Article Courtesy of The
By John Chambliss
Published November 25, 2018
BARTOW — Nearly a year ago, a resident in a subdivision off U.S. 27 contacted
former County Commissioner Todd Dantzler about cars parked on both sides of the
road in the development.
The resident said fire trucks or ambulances couldn’t get by during an emergency
and school buses were affected. There was even a case when emergency officials
were forced to run a gurney around parked cars to reach a patient. Dantzler
looked into it, talked to the fire chief and other county officials.
On Tuesday, commissioners, minus Dantzler who was termed out of office, voted
5-0 to support a parking restriction policy in subdivisions that would prevent
parking on one side of the road.
Deputy County Manager Joe Halman, who oversees the county’s fire and rescue
divisions, said ambulances have been able to reach someone in need, but it can
be slowed down in some subdivisions.
“Every second and minute counts when you’re looking at providing medical care,”
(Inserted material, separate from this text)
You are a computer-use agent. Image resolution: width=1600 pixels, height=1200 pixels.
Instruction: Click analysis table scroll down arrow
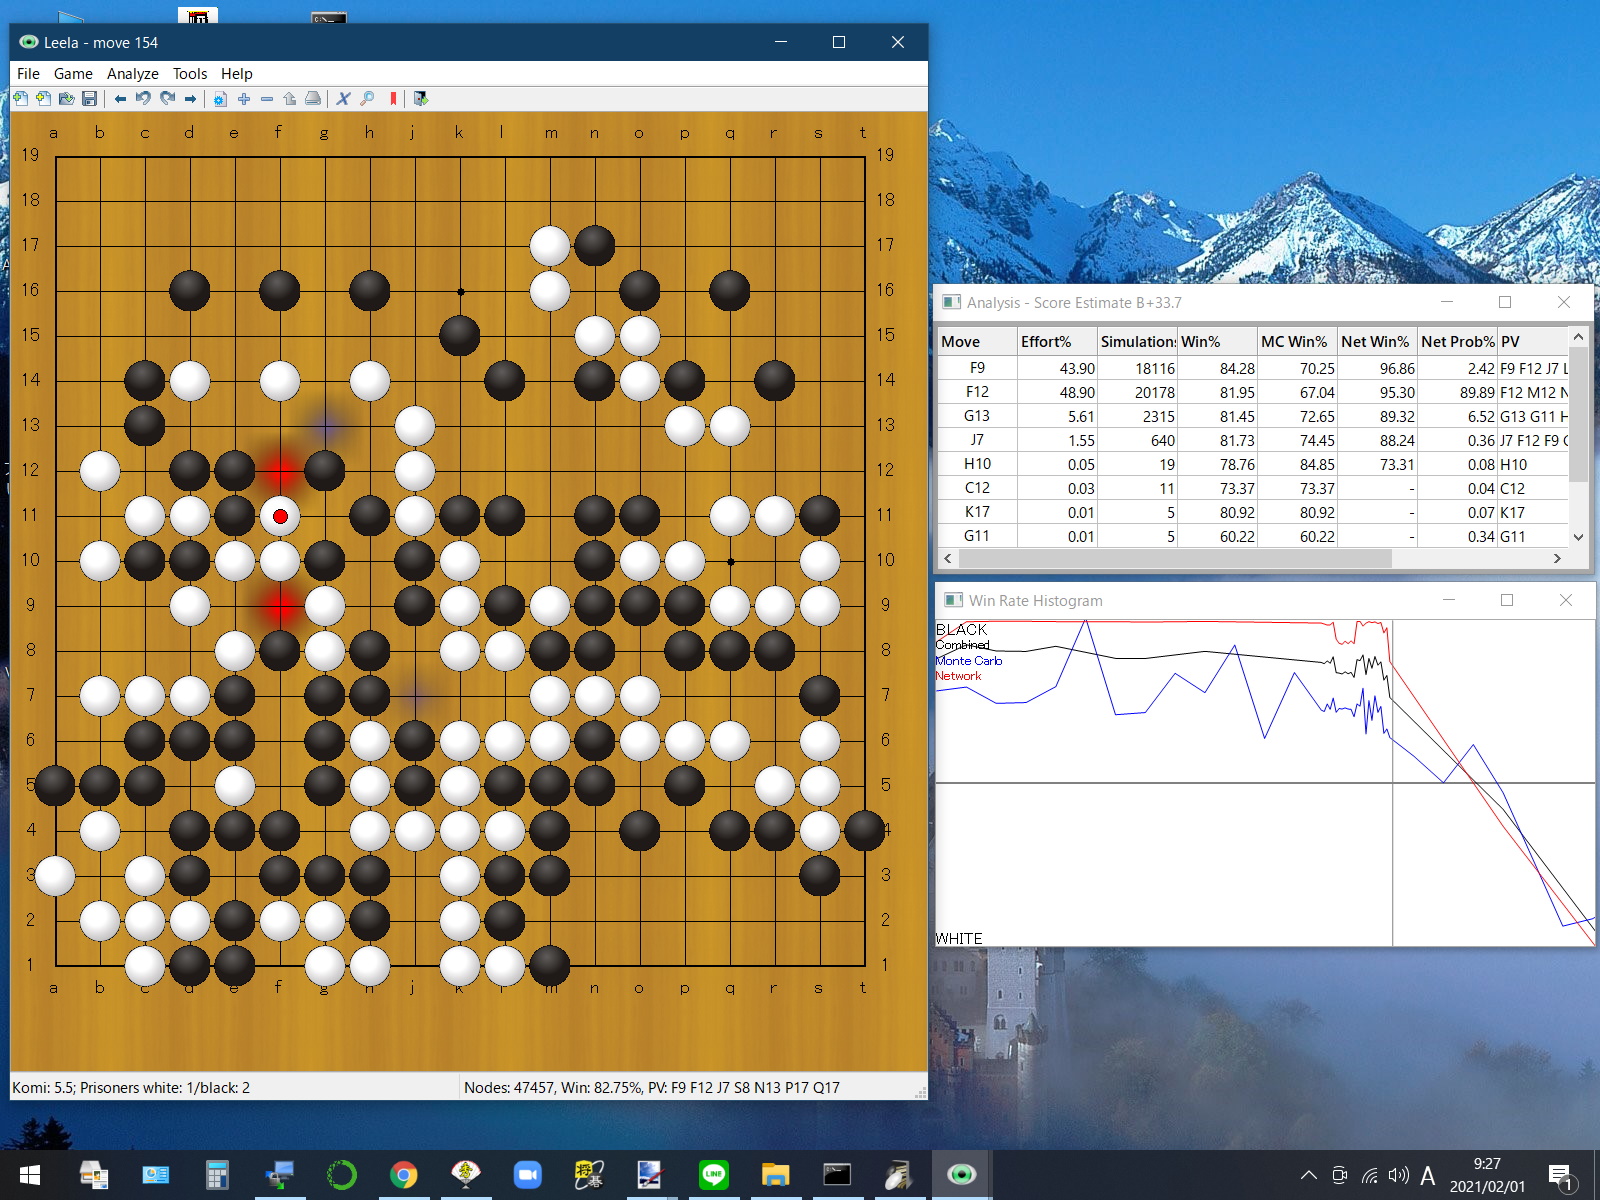[x=1578, y=537]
Halman said. “It complicates us providing life-saving measures to victims.”
Commissioner George Lindsey said an HOA in the county will be required to come
forward with a parking issue.
Then, county employees would send ballots to members of the HOA for a vote to
approve the new parking restrictions.
A minimum of 67 percent of those homeowners must support the request for the
process to move forward, according to county documents. Homeowners would have 60
days to return the signed ballot to the county. If someone doesn’t vote, it is
considered a vote in favor of the restriction, according to the documents.
If approved, then the issue will be voted on by commissioners. Once that occurs,
signs would be installed on one side of the road, according to documents.
Lindsey asked County Manager Jim Freeman if there was a process in place to
remove the signs if homeowners didn’t like the new plan after approving it.
Freeman said commissioners had the authority to rescind the plan.
County Commissioner John Hall asked what commissioners could do if there was a
persistent problem but the HOA doesn’t reach 67 percent to make the change.
Freeman said if fire and emergency officials believe there is a threat to safety
then commissioners could take action themselves and make the change.